ACTION ITEM
Transcribe the listing below only from the line with "Click the Switch" up to and including the line with "Task: Open the Field to Update selector".
○ ○ ○
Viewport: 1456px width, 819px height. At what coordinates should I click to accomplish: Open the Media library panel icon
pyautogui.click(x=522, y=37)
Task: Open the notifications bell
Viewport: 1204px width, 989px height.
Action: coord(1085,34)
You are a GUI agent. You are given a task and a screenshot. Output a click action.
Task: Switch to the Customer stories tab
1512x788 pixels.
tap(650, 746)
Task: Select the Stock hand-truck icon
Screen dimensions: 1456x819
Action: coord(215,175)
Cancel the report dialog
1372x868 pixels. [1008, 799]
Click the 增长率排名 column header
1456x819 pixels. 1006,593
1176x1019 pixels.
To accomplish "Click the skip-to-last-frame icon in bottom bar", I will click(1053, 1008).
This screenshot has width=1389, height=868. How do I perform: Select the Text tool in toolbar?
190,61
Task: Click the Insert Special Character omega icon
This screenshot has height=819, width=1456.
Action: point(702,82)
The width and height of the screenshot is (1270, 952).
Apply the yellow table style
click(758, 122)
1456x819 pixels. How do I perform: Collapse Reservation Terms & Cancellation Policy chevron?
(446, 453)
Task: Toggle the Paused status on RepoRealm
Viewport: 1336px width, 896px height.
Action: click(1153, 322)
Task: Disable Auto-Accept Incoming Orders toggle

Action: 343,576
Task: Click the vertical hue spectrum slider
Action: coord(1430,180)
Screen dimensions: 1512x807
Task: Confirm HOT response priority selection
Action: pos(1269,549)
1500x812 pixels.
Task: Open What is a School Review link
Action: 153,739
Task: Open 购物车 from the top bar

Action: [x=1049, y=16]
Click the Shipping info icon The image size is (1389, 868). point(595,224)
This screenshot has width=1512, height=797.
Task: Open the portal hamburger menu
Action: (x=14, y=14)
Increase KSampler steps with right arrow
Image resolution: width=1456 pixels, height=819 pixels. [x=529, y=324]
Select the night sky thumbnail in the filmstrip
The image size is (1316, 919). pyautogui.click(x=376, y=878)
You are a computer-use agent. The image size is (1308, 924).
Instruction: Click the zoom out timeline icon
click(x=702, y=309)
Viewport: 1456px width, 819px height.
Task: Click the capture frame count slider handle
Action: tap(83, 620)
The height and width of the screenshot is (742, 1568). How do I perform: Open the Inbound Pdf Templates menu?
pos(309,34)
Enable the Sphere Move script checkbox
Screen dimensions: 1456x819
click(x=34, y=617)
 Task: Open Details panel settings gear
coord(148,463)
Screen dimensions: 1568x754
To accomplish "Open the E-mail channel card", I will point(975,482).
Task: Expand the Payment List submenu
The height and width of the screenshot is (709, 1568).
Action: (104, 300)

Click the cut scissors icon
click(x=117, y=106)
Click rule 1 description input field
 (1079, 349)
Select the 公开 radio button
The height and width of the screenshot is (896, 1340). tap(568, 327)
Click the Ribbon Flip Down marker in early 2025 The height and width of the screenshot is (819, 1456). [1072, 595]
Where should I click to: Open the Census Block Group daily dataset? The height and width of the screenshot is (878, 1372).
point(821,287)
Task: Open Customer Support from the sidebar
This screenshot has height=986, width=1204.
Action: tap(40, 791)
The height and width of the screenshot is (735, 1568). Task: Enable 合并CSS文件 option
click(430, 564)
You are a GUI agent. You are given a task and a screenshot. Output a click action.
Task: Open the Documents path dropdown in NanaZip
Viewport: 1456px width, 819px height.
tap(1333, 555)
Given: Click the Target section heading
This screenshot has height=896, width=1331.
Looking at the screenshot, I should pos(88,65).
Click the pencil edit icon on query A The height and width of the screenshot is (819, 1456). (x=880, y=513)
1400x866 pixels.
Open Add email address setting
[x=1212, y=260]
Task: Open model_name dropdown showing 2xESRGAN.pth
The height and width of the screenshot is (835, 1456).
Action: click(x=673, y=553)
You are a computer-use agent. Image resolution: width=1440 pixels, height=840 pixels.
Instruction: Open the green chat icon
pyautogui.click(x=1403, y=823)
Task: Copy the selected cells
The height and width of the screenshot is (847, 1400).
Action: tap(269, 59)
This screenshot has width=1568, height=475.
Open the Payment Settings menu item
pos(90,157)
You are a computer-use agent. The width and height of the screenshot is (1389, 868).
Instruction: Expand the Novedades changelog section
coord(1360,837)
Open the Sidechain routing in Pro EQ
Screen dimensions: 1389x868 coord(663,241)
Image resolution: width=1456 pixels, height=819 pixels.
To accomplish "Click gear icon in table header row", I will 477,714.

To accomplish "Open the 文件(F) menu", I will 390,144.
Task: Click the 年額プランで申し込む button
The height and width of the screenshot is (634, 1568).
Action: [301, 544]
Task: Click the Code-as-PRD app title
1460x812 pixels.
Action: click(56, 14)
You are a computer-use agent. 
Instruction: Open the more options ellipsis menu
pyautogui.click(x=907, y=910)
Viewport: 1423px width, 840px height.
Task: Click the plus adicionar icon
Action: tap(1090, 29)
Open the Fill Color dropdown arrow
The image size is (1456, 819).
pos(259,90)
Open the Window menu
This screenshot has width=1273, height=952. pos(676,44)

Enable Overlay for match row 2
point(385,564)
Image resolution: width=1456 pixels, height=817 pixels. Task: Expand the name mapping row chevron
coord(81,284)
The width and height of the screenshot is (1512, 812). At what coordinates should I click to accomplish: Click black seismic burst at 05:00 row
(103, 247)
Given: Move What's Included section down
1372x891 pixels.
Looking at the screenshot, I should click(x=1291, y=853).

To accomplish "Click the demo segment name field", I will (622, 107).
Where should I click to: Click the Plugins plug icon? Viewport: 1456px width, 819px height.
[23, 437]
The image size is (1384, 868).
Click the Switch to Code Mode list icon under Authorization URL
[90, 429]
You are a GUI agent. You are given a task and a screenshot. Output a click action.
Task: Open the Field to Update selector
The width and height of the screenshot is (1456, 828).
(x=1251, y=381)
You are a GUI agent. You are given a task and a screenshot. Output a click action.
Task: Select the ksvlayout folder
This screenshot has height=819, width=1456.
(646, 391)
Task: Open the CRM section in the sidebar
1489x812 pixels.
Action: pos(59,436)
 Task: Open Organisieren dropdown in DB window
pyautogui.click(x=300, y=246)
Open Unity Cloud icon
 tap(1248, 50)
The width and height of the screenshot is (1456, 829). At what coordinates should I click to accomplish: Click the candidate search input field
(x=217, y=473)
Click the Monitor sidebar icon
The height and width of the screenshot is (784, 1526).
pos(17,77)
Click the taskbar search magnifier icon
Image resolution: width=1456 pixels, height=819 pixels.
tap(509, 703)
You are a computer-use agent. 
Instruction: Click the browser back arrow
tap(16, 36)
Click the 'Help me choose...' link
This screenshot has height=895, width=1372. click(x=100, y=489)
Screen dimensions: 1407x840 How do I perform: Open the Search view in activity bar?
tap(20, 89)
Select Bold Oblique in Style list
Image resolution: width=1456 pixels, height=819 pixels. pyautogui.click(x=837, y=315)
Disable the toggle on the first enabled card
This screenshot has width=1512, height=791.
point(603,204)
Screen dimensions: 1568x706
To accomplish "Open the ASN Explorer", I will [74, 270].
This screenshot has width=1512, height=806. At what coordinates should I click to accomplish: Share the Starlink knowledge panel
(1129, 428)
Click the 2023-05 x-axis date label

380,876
○ ○ ○
ANSWER SPACE
Click the Switch to Code Mode list icon under Authorization URL
[90, 429]
You are a GUI agent. You are given a task and a screenshot. Output a click action.
Task: Open the Field to Update selector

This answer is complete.